Speaking to Malta Today, Jonathan Cardona, head of Malta’s Individual Investor Programme (the MIIP), said that, since the beginning in 2014 and until the present, the CIP he heads has rejected some 24% of all applicants.
A quick look at the data as reported in the annual reports of the Office of the Regulator of the Individual Investor Programme (ORiip) – which cover the periods between the end of June and the beginning of July each year and are published every November – reveals that rejection rates have risen sharply each year since the program opened four years ago.
Rates of rejection have risen five-fold since 2015
While data on rejection rates for the period June 31st, 2017 to July 1st, 2018 will not be available to the public until November, we can safely presume it will be significantly higher than last year’s 22% considering the cumulative rejection rate has risen by two percentage points according to Cardona.
Malta’s due diligence, in other words, is becoming more stringent and effective by the year, and the program increasingly picky (although not as picky as New Zealand’s investor visa program which turns down half of all applications).

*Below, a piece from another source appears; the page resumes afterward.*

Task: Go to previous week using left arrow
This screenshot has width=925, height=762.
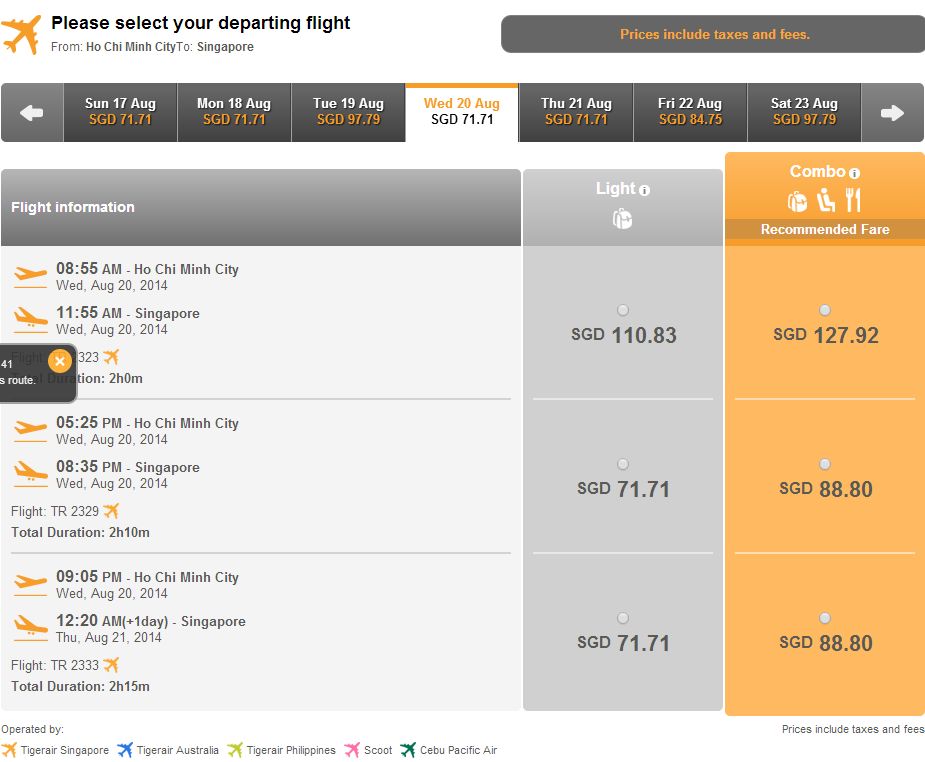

“85% of our work today is due diligence,” said Cardona, who also indicated he felt comfortable the MIIP would hold up well to even very close scrutiny by the European Commission, which is preparing a report on the effectiveness of due diligence among CIPs and golden visas within the European Union.
“Our due diligence team today is almost entirely composed of former risk and compliance officers who worked at major banks,” continued Cardona, and went on to explain in detail the four-tier vetting process his agency employs, about which interested parties may learn more by reading Malta Today’s article.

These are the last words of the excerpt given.